Curbside Classic: 1946 Packard Clipper Super – Farewell My Beastly Black Beauty

My former employer has received a tip that the CC 1946 Packard Clipper Super is for sale. At the time I wrote that CC, my pained angle was colored (literally) by the paint that someone had just tossed over it the night before. But I went back a few weeks later, to re-shoot it with most of the latex paint scrubbed away. Since it’s finally going to stop tormenting me with its achingly long hood and fluid fastback, I will say a quick farewell.

Whatever the odd circumstance that brought you here and embroiled you in some ridiculous human drama that ended with paint on your head, you deserve better. And that includes at the very least a piece of glass for your drivers door; even a piece of plexiglass, rather than the tarp that fluttered in the wind all winter and barely kept out the rain dripping down your wool door upholstery..

You’ll find yourself in better hands, I have no doubt. Anyone who would come running out to try to scare me away from his car, especially sitting at the curb, didn’t deserve to have you gracing the view from his driveway. It appears he never knew the joy of taking you out for a spin either, straining to even hear a semblance of noise coming from your magnificent 359 CID straight eight, whose distant internal combustions are so thoroughly muffled by one thousand pounds of cast iron.

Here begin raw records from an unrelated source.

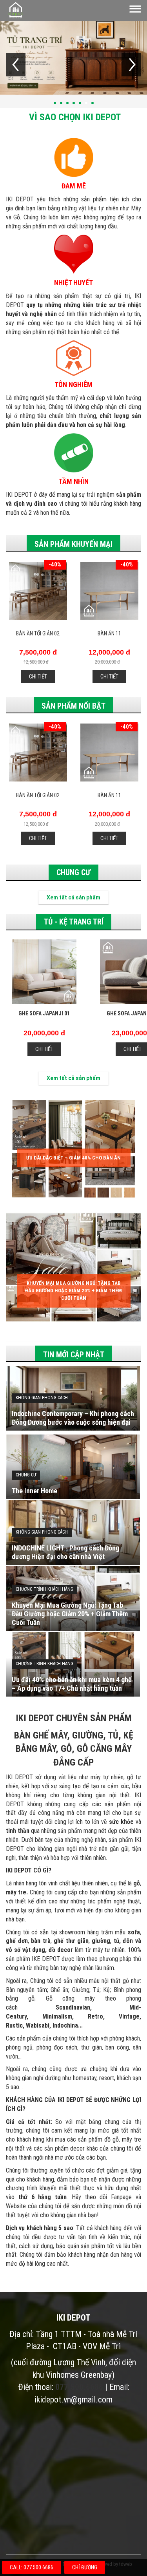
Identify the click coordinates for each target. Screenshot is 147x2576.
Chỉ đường (84, 2567)
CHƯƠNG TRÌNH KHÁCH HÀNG (44, 1589)
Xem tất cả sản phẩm (73, 897)
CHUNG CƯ (73, 872)
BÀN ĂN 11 (37, 633)
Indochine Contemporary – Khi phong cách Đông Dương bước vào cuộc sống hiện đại (73, 1417)
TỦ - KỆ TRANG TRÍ (73, 921)
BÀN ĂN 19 (109, 633)
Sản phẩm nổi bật (73, 706)
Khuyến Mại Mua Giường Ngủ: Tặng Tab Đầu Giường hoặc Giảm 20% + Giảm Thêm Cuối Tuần (73, 1290)
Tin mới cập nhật (73, 1354)
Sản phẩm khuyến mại (73, 544)
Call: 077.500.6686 (31, 2567)
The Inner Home (34, 1491)
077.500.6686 (79, 2387)
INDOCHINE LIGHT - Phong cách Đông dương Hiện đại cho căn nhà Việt (65, 1552)
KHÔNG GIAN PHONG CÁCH (42, 1397)
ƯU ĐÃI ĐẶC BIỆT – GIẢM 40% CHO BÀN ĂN (73, 1158)
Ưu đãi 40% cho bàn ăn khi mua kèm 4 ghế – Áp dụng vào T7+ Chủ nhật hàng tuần (72, 1683)
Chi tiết (38, 676)
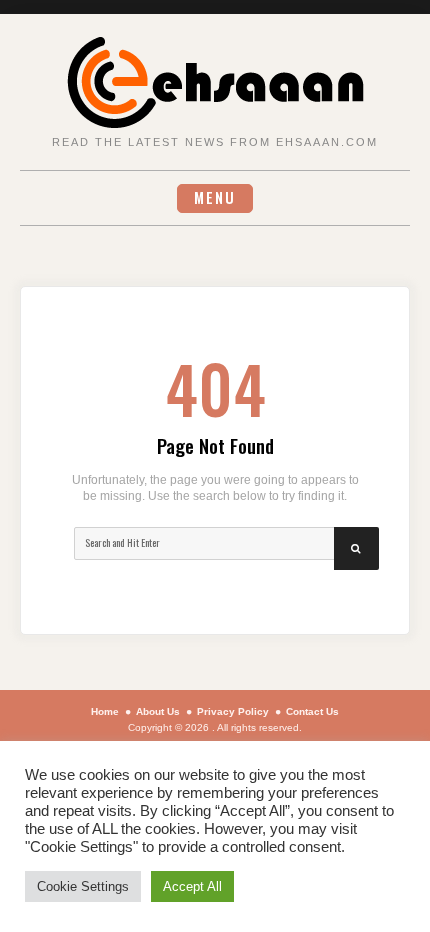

Of course the claim your owner made “300 miles on rebuilt custom 356 cubic inch straight eight 9 main bearings engine” (picture from E-Bay photos) seem a bit questionable, given how deeply rusty the block, head, manifold and all those bolts look. Does that look like 300 miles ago? The resprayed air cleaner and horns don’t quite convince me.

That’s all right; the joys you once afforded someone in 1946 when they first drove you up the McKenzie highway (this is a local car) will once again be given so generously, once you’ve received the full restoration treatment you deserve. They didn’t exactly make lots of  CCCA-designated classics after the war, so you’ll be in fine company soon again.

The tug-boat torque emanating from the end of your nine-bearing crank will spare your next owner much shifting. If you’re really lucky, you’ll end up in the kind of person who’s willing to prove for himself that you’re rock solid and hardly breathing hard at one hundred. I would.